Mistakes, monopolies and the value of diversity

Last week I wrote about a recent trip to Yosemite and a quiet wildlife moment interrupted by urgent honking from another vehicle—a hurried driver rushing up from our rear. But the column read as though my husband and I had blared our horn at the deer repeatedly.No, my husband and I didn’t honk at the deer in Yosemite. We were in no hurry to see them wander off into the forest, and there were no other cars on the road at that moment.

I didn’t lose sleep over this. I hadn’t screwed up something critical like the city budget, a power plant’s megawatt potential or stock prices. Once I wrote a longish story about a heroic cop and used the wrong last name throughout the whole piece.

Mistakes happen in a deadline environment.

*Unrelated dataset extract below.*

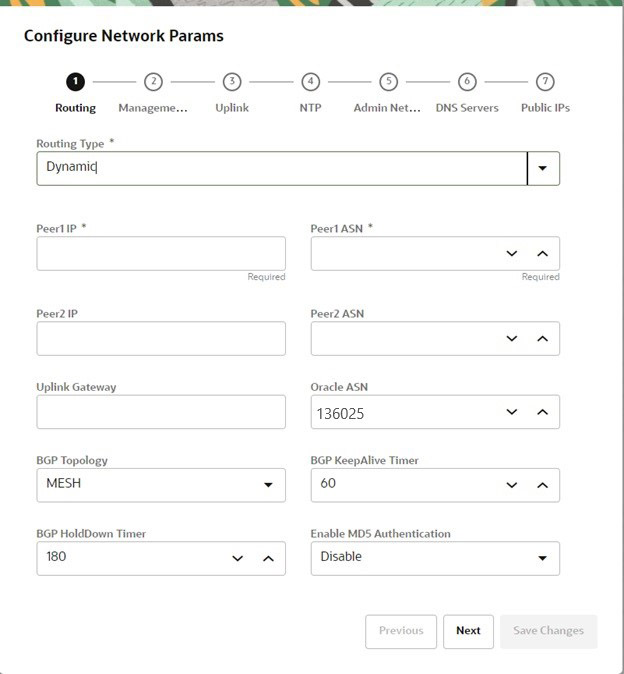Open step 4 NTP circle
The height and width of the screenshot is (674, 624).
310,82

That’s one small reason I’d argue it’s important for a society like ours to maintain a rich, diverse media. There are other reasons—like media biases and corporate profit agendas.

Once again, the Federal Communications Commission seeks to relax bans on cross-ownership of newspapers and broadcast stations in 20 U.S. cities. What’s the big deal?

Fewer companies equal less diversity. A large newspaper company can maintain its probable monopoly on the local daily paper and, in addition, do TV. To save dough and please stockholders, reporters may do double duty for TV news and the paper. That means fewer perspectives, fewer second opinions, fewer media watchdogs.

It’s argued that this might save newspapers from ruin. That’s a flawed assumption. Though they aren’t raking in dough the way they once did, newspapers aren’t losing money. The typical newspaper with a 100,000 circulation reaps about 15.6 annual pre-tax profit. That’s triple the profit margin of Wal-Mart, reported Lowell Bergman on PBS Frontline’s News Wars. Bergman cites newspaper benchmarking reports from the International Newspaper Financial Executives.

The companion website for the PBS report, aired in February, explains that Gannett, which owns 90 U.S. papers including the Reno Gazette-Journal and USA Today, has recently enjoyed a 21.4 percent pre-tax profit margin. That’s quadruple Wal-Mart and in excess even of Exxon’s 17.9 percent profits.

That’s not enough for newspaper stockholders. Ad sales are down, and building glorious and easy-to-navigate online newspaper (like that of the RG-J) is a pricy proposition.

So the bottom-line media wizards developed a plan. At Gannett, like dozens of other media companies, veteran news folk were invited to take a hike.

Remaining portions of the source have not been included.